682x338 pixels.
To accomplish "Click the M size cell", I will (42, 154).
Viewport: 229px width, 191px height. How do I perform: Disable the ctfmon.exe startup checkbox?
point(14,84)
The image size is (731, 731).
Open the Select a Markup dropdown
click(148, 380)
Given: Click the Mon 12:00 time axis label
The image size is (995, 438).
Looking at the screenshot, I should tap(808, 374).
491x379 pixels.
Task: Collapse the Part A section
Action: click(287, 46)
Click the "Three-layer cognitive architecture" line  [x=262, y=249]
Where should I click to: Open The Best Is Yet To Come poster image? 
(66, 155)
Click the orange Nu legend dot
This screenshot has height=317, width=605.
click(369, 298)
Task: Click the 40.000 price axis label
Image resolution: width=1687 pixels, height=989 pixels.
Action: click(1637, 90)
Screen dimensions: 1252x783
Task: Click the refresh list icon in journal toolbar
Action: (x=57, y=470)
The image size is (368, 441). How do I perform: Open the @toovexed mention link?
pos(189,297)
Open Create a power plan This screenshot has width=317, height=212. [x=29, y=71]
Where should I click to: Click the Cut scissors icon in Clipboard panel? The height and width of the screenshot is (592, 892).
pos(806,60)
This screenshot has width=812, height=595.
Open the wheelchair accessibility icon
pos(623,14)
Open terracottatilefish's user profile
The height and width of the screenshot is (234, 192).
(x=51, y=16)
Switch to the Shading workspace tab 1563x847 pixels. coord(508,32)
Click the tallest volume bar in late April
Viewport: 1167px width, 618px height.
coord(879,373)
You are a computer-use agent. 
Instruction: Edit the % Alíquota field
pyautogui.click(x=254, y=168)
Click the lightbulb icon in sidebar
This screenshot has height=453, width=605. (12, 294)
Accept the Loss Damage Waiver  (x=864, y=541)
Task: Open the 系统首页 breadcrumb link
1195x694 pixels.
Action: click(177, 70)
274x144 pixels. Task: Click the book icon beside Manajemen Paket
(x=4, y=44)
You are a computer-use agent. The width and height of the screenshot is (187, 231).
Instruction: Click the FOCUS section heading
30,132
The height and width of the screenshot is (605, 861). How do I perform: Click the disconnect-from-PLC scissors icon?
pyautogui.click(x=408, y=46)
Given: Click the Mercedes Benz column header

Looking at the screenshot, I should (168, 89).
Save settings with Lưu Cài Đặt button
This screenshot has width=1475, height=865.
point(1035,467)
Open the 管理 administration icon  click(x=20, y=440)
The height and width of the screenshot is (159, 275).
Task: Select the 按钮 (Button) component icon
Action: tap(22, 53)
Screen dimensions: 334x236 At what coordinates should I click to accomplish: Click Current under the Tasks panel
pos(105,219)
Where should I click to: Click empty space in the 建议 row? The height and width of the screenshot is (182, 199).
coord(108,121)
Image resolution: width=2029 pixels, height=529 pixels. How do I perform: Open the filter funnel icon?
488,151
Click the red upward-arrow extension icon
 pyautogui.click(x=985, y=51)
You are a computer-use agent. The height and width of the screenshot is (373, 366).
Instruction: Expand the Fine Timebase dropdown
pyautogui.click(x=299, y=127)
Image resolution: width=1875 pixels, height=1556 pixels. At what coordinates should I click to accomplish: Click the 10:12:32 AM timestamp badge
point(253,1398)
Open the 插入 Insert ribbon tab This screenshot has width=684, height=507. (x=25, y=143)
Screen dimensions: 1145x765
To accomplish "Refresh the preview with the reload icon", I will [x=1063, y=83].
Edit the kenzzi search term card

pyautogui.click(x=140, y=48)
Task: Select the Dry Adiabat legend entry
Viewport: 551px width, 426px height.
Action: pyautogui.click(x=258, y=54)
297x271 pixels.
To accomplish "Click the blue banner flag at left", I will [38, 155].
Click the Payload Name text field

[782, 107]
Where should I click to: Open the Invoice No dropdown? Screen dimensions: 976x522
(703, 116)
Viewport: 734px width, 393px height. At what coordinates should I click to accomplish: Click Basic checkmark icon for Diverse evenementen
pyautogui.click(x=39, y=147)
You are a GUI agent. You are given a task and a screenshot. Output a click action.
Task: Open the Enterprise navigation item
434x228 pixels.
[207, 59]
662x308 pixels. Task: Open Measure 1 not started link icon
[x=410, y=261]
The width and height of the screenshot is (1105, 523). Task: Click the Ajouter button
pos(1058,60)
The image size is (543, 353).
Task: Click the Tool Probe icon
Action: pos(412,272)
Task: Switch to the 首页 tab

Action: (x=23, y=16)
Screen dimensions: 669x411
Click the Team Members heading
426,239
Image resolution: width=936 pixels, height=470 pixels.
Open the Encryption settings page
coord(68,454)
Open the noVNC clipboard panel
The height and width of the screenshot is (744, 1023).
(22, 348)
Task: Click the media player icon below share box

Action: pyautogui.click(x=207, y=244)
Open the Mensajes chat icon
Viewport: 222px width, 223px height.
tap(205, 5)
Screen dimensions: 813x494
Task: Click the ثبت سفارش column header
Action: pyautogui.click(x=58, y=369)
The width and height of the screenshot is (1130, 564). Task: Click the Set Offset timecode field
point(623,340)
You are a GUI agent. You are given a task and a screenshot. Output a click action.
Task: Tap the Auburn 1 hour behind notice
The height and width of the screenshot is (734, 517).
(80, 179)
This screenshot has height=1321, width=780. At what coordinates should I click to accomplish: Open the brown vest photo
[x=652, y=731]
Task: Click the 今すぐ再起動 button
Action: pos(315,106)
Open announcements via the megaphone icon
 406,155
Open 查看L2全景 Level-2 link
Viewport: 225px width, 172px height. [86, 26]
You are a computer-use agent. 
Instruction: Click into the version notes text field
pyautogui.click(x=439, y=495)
■ ■ ■ ■ ■
### Required task
Format the entries as a JSON list of strings, from their first line through the line containing "click(148, 380)", with one string per line and blank lines omitted.

### Solution
[
  "682x338 pixels.",
  "To accomplish \"Click the M size cell\", I will (42, 154).",
  "Viewport: 229px width, 191px height. How do I perform: Disable the ctfmon.exe startup checkbox?",
  "point(14,84)",
  "The image size is (731, 731).",
  "Open the Select a Markup dropdown",
  "click(148, 380)"
]